End of EV Euphoria Triggers $65bn Hit for Carmakers
The global automotive industry is facing a significant downturn, with a $65bn hit triggered by the end of EV euphoria. This decline is expected to have a modest direct impact on national GDPs, but secondary effects such as supply-chain disruptions, reduced tax receipts, and job losses could amplify the economic pain.
Key Statistics
- The $65bn loss could lead to a 0.3-0.8% decline in national GDP for countries heavily invested in EV manufacturing, including the United States, China, and Germany.
- The automotive sector employs approximately 3% of the global workforce, and a 1% contraction in sector output could translate into around 300,000 jobs lost worldwide.

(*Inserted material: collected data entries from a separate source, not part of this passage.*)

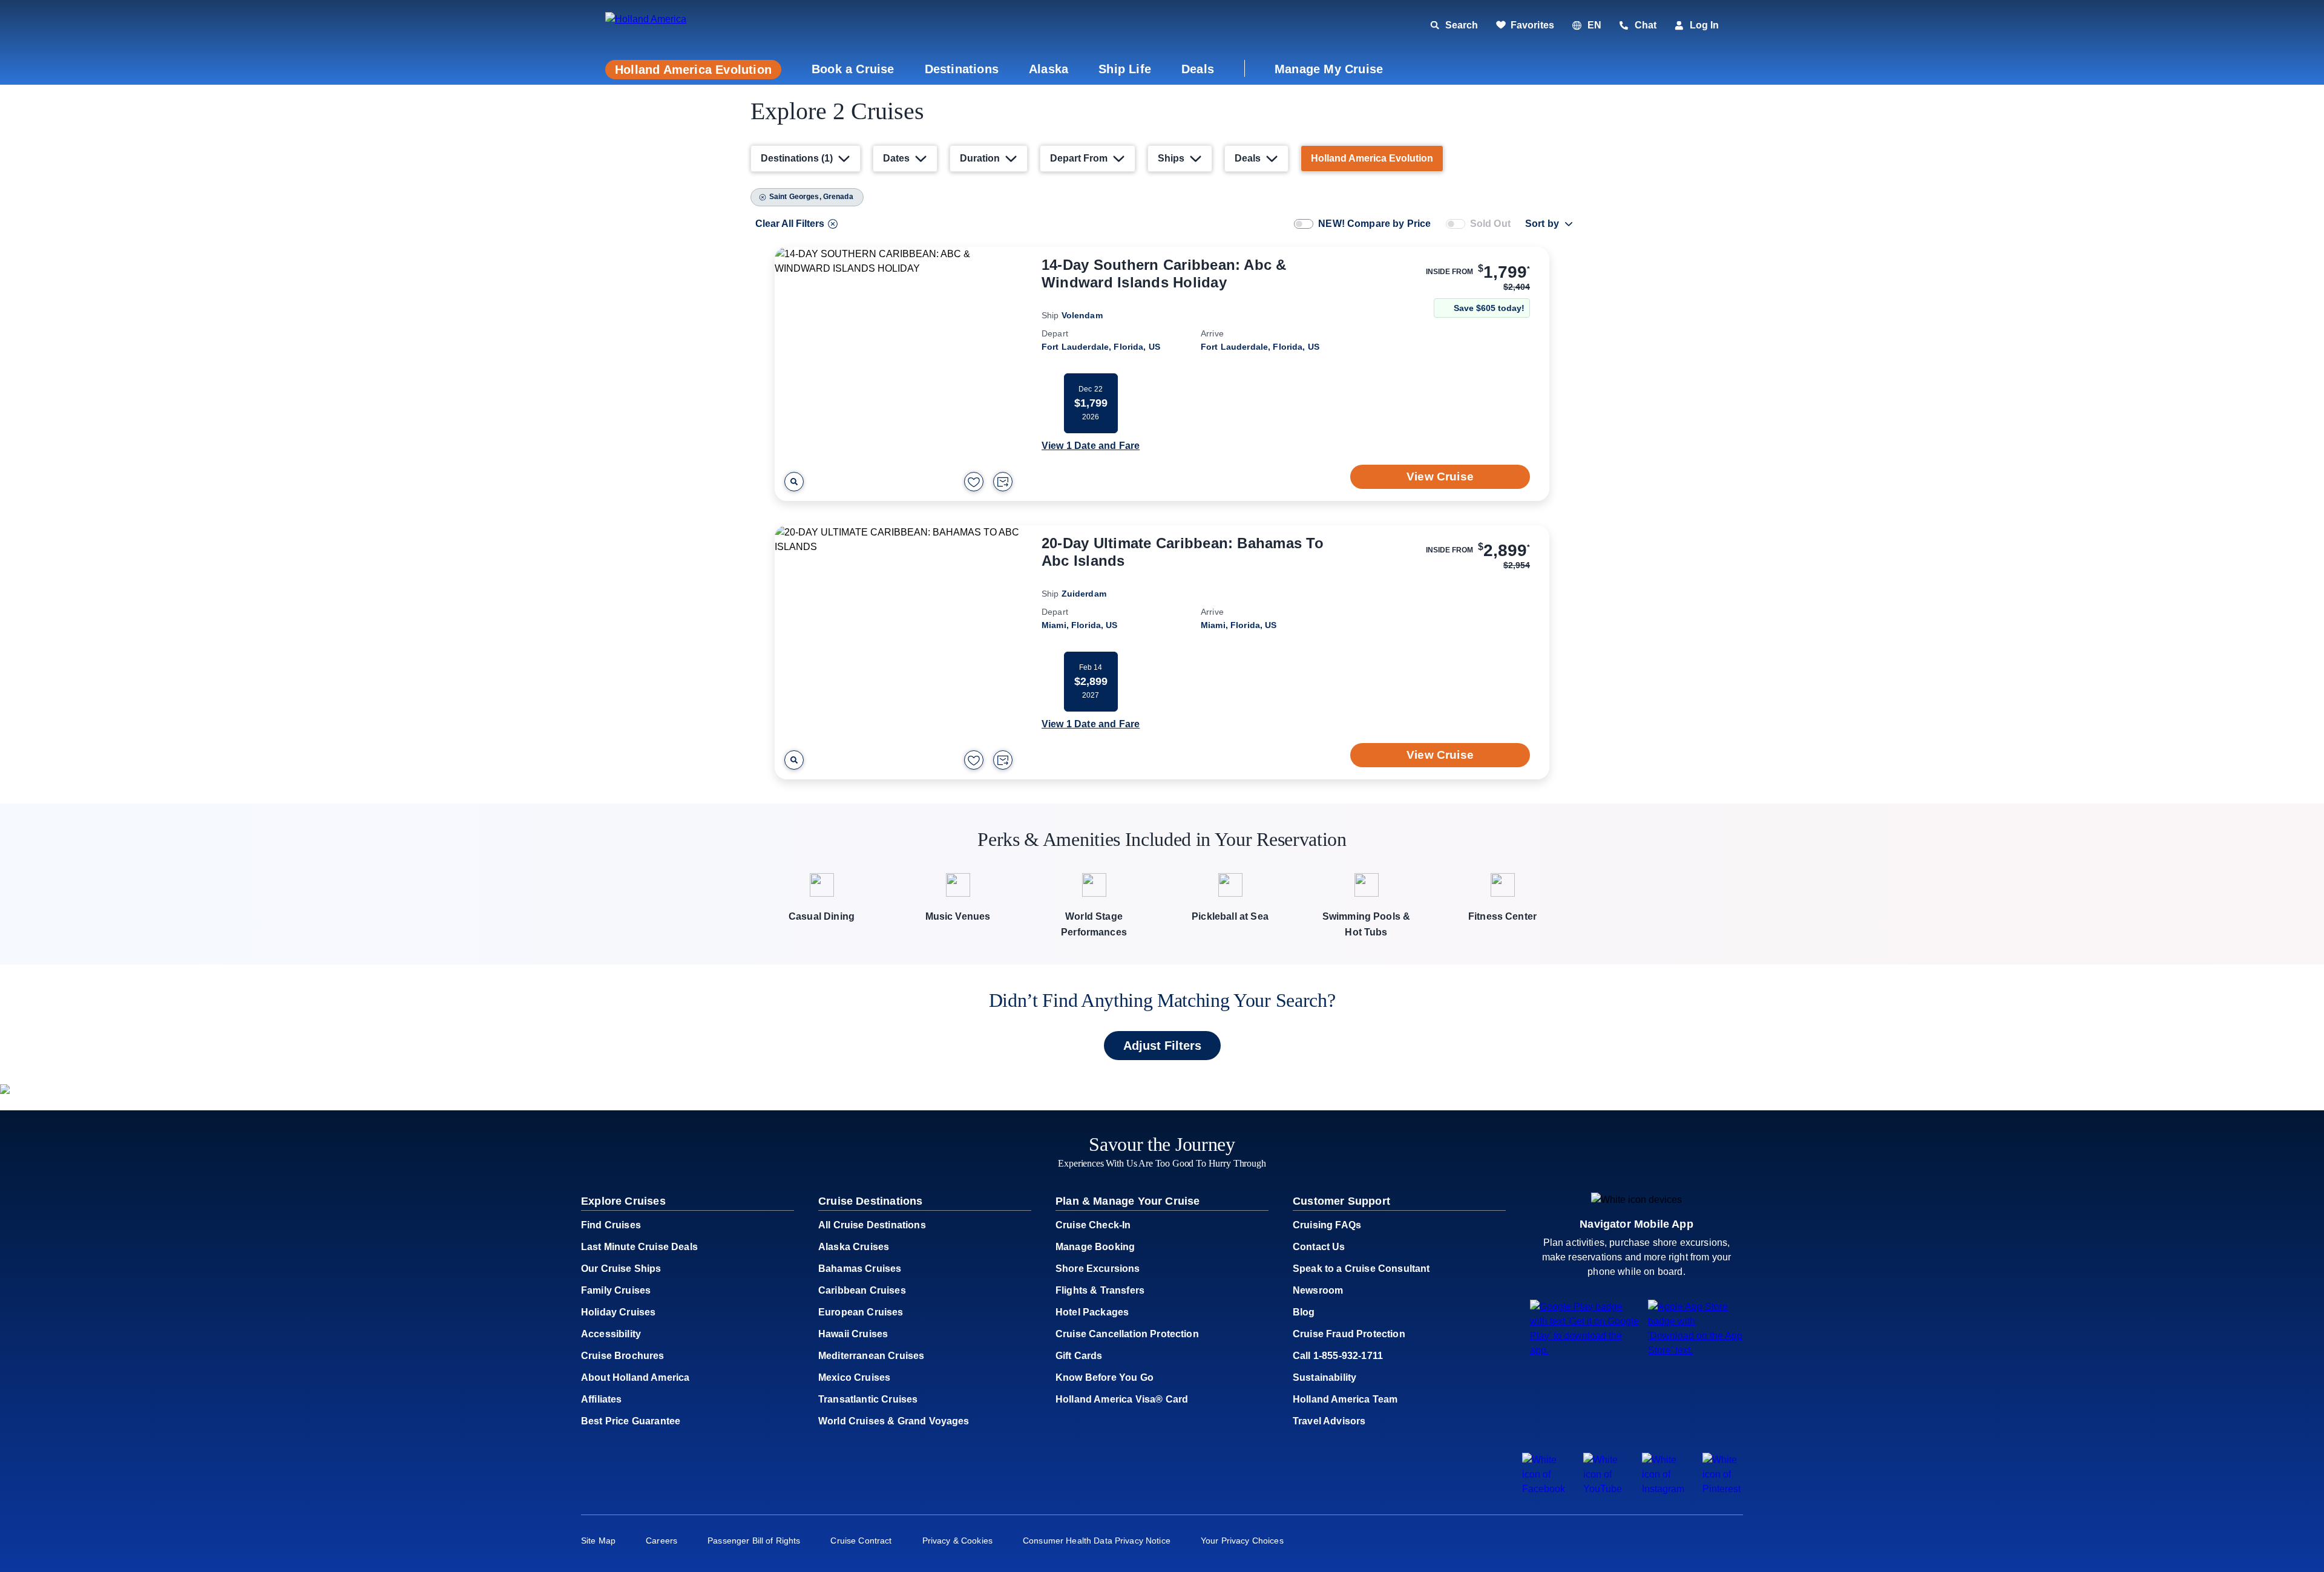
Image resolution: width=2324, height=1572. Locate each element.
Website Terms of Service (1303, 1017)
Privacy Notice (1386, 1005)
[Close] (1413, 562)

- China’s dominance in battery cell production, with around 70% of global capacity in 2024, means a slowdown could reverberate through raw-material exporters and downstream manufacturers.
Country-Specific Impacts
- The United States could see a 0.3% impact on GDP, with Tesla’s US sales estimated to have dropped 17% in January 2026.

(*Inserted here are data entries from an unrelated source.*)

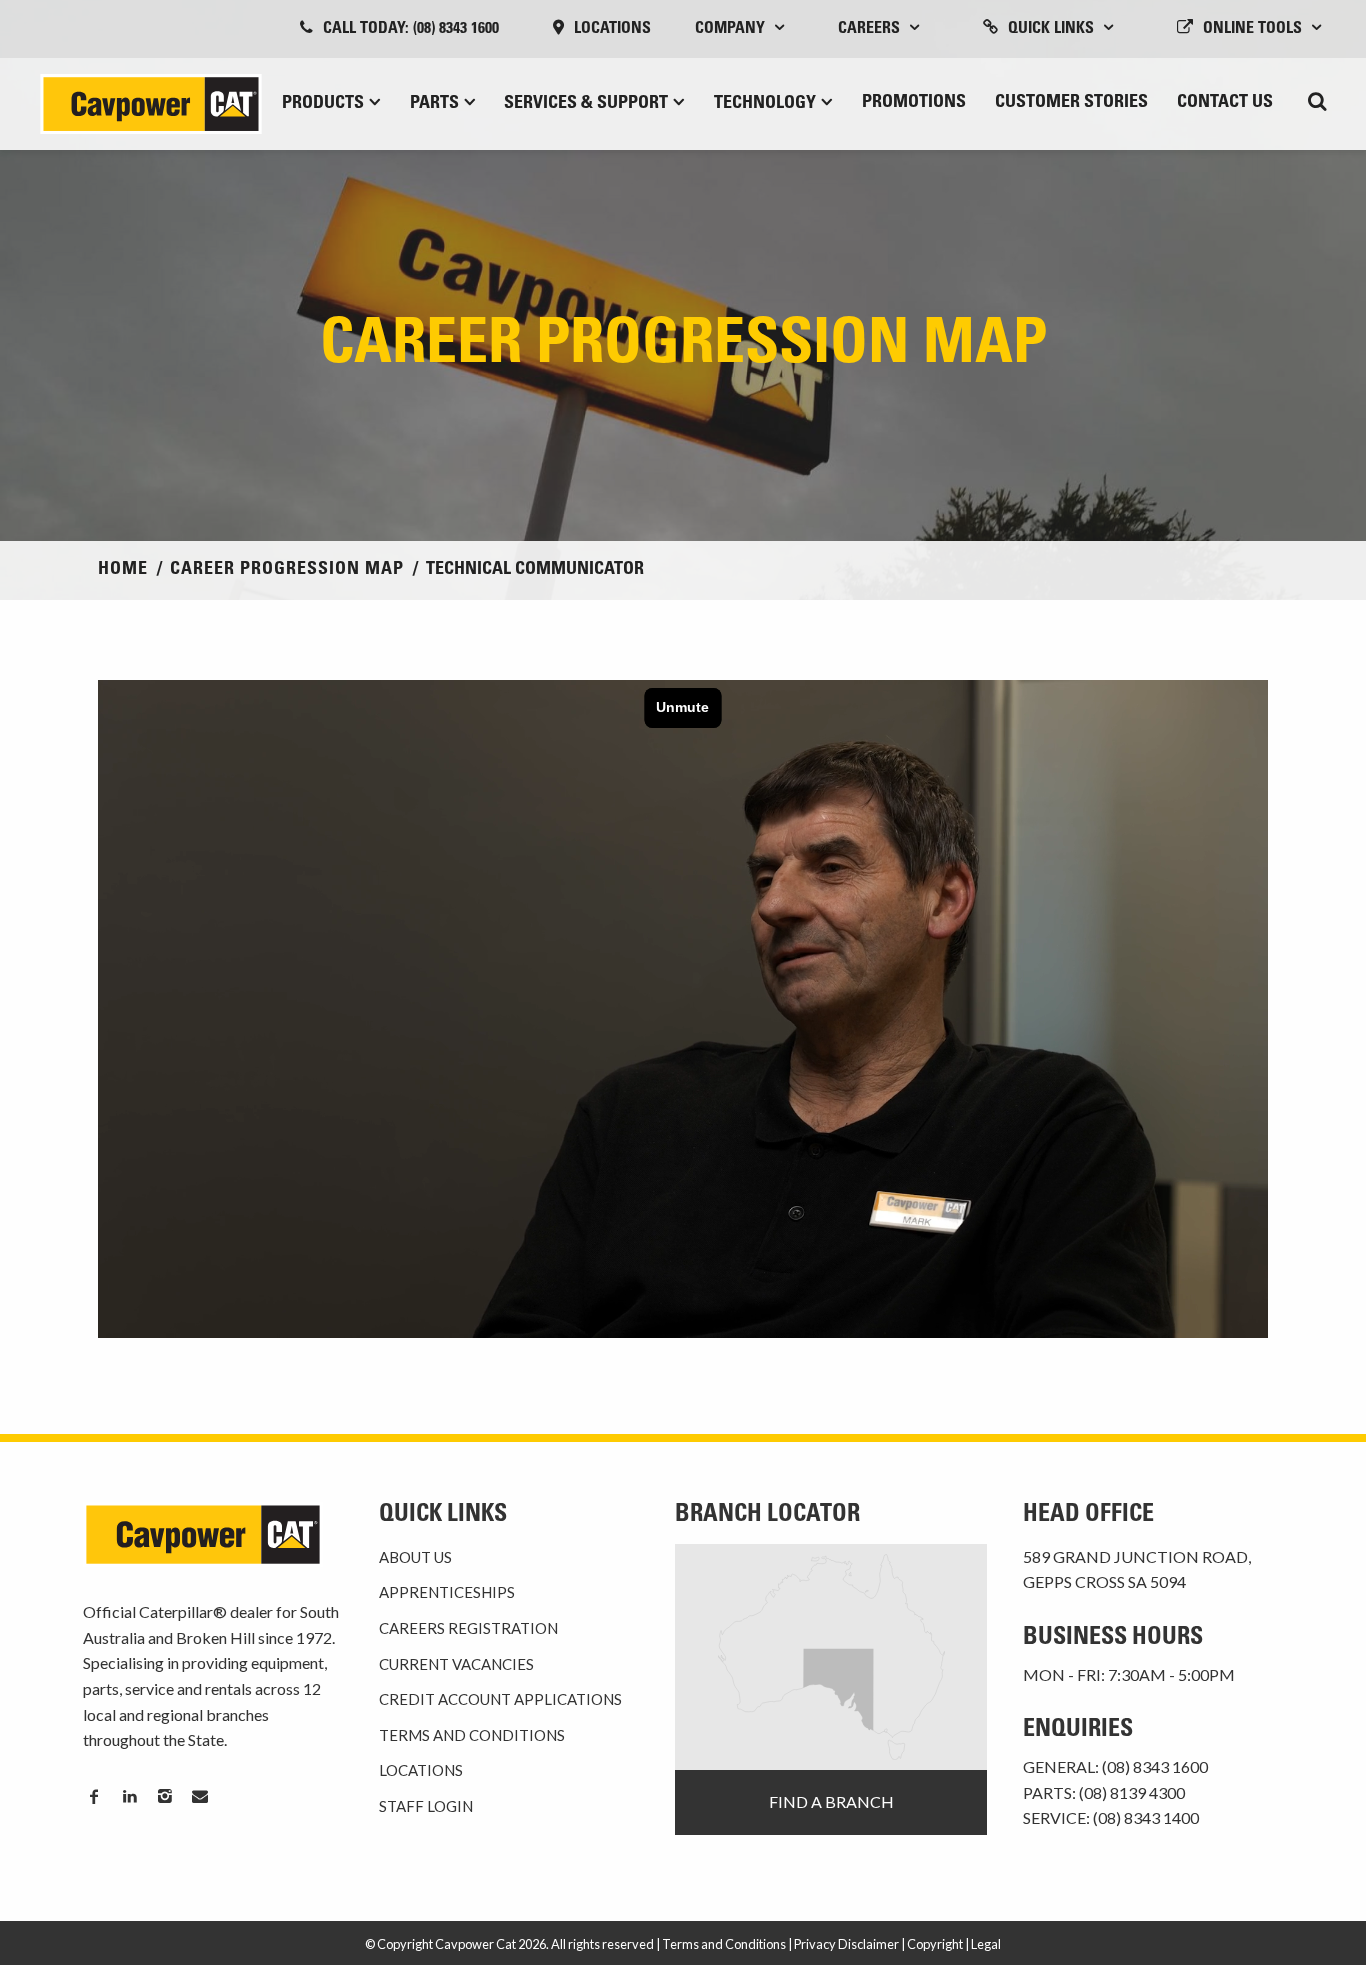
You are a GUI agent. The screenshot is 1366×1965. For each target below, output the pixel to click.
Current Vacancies (456, 1664)
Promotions (914, 103)
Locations (612, 29)
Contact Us (1225, 103)
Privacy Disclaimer (846, 1944)
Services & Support (586, 104)
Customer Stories (1071, 103)
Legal (986, 1944)
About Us (415, 1557)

- China could experience a 0.5% impact on GDP, with the country representing around 60% of global EV sales in 2024.
- Germany and the EU could see a 0.8% impact on GDP, with the region being a core auto hub.
Conclusion
The end of EV euphoria has significant implications for the global automotive industry and economies heavily invested in EV manufacturing. While the direct impact on GDP may be modest, secondary effects could lead to amplified economic pain, highlighting the need for policymakers to carefully consider the potential consequences of their decisions.
Sources
- End of EV euphoria triggers $65bn hit for carmakers – Financial Times
- Tesla (TSLA) US sales estimated to have dropped 17% in January – Electrek (13 Feb 2026)
- Global EV Outlook 2025 – IEA, “Trends in electric car markets” (2025)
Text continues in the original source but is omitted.